For the FEES, we used a 3.9 mm–2.6 mm videoendoscope (Olympus HD ENF-VH or -V3), an Olympus Evis Exera III HDTV video processor CV-190 and CLL-S1 light source, (Olympus Europa, Hamburg, Germany). All the recordings were made by the rpSzene Software (rpSzene, Rheder, Hamburg, Germany).

Before participating, the recruited patients received both verbal and written information about the study and were asked to provide their written consent to participation. The Ethics Committee of the Hospital District of Southwest Finland approved the study protocol, and permission for the research was obtained from the same district. This study was carried out in compliance with the principles outlined in the Declaration of Helsinki (The World Medical Association 2013).

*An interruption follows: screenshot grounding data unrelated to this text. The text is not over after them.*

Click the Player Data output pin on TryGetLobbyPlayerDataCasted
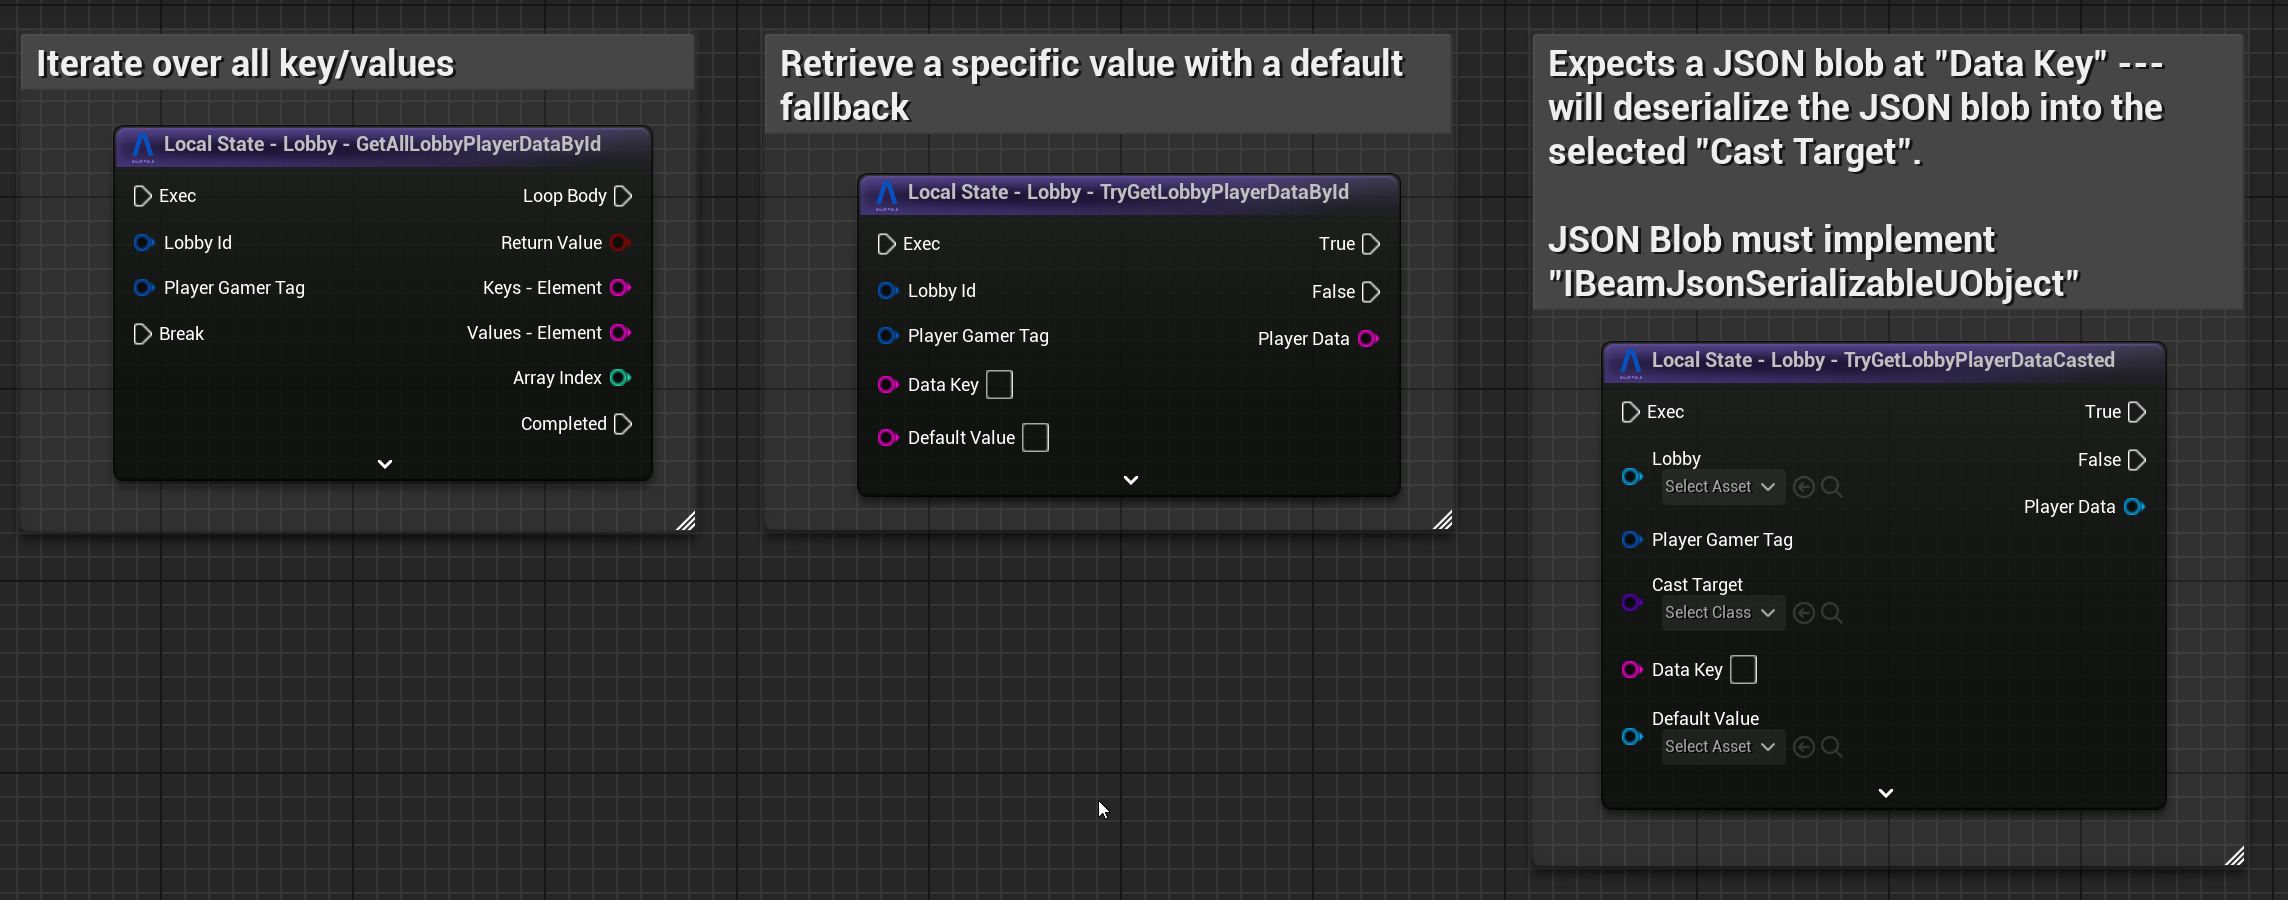 2134,507
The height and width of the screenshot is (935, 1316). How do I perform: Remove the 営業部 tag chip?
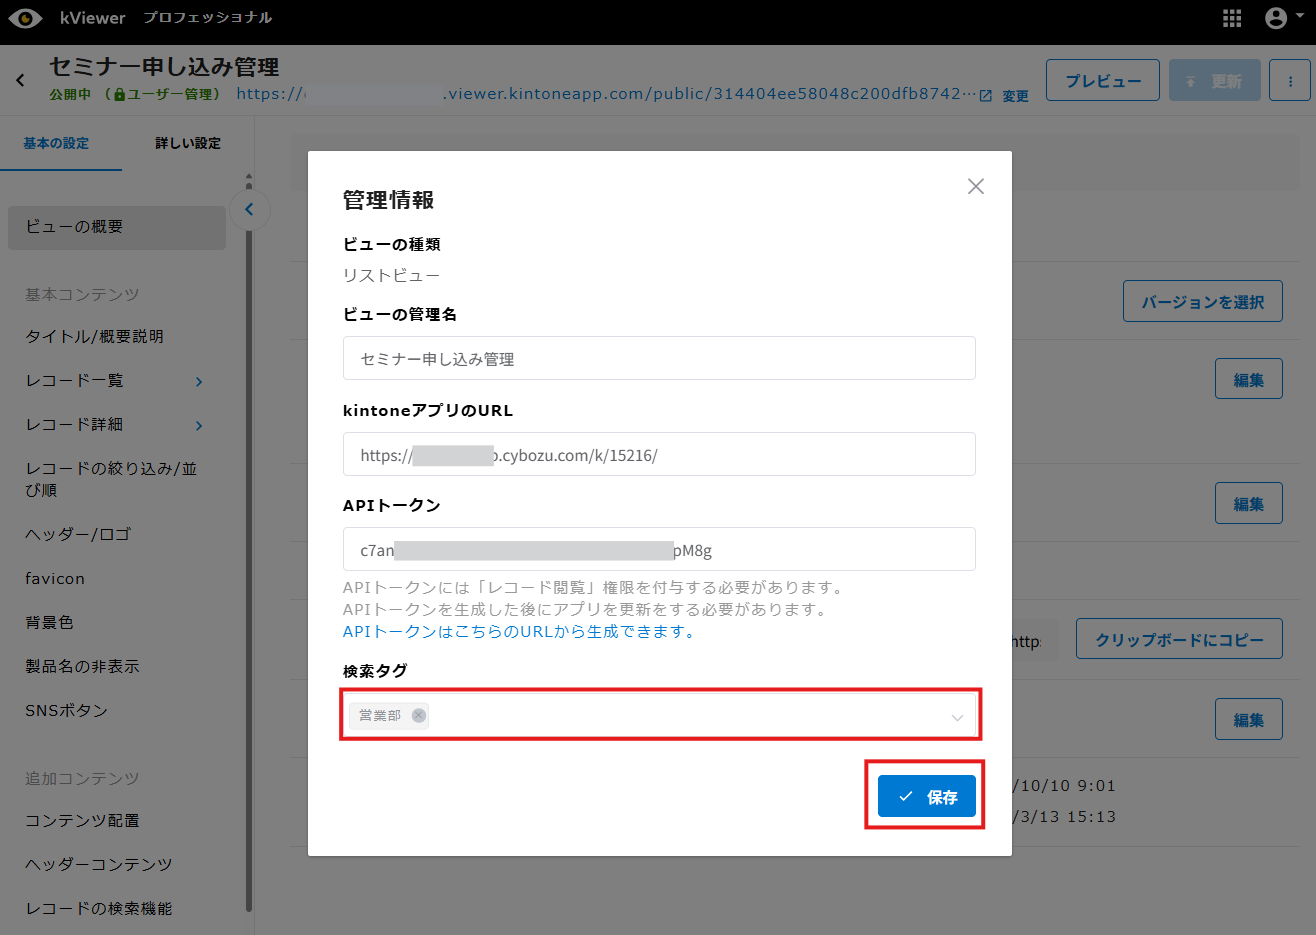click(419, 715)
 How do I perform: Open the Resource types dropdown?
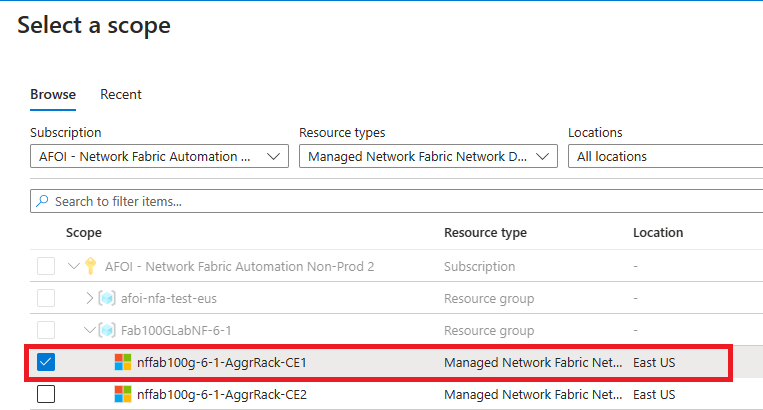click(428, 156)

The sample size was determined by estimating various means and standard deviations (SD) for changes in the EAT-10 total score between baseline and one-month follow-up, using the Wilcoxon Signed Rank Test. Assuming an expected decrease of two points in the EAT-10 total score, a sample size of 54 participants was calculated. With an anticipated 10% dropout rate, the required sample size was set at 60 participants.

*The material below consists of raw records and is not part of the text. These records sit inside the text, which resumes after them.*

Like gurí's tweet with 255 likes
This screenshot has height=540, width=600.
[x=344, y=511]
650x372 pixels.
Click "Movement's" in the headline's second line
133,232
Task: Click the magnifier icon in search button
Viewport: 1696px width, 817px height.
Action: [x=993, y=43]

HRQoL was assessed by comparing baseline 15D scores to an age- and gender-matched sample from the general Finnish population, with differences evaluated using an independent samples t-test. One-way ANOVA with Bonferroni corrections was used to post hoc comparison of 15D means between different diagnostic groups. Differences in WHODAS 2.0 domain scores and total scores between the initial appointment and the one-month follow-up were analyzed with the Wilcoxon Signed Rank Test. Correlation between age and EAT-10 total scores was assessed with Spearman’s rho. The effect of gender on EAT-10 scores was tested with the Mann-Whitney U test, while the impact on subjective symptom change was evaluated using the Chi-square test. Differences in age and gender distribution between participants who returned follow-up questionnaires and those who did not were also assessed using the Mann-Whitney U test and the Chi-square test, respectively. P-values < 0.05 were considered statistically significant.

We consulted an experienced statistician for the statistical analyses, performed with the IBM SPSS Statistics for Windows (version 29.0; IBM Corp., Armonk, NY, USA).